■ PROBLEMA A RESOLVER
Reproduza, sem nenhuma alteração, todas as linhas dos registros abaixo.

■ REGISTROS DISPONÍVEIS
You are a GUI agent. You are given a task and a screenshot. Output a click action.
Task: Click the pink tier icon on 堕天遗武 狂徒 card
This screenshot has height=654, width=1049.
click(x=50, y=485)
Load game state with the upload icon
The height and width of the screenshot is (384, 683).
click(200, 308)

■ RESPOSTA ESCRITA
You are a GUI agent. You are given a task and a screenshot. Output a click action.
Task: Click the pink tier icon on 堕天遗武 狂徒 card
This screenshot has height=654, width=1049.
click(x=50, y=485)
Load game state with the upload icon
The height and width of the screenshot is (384, 683).
click(200, 308)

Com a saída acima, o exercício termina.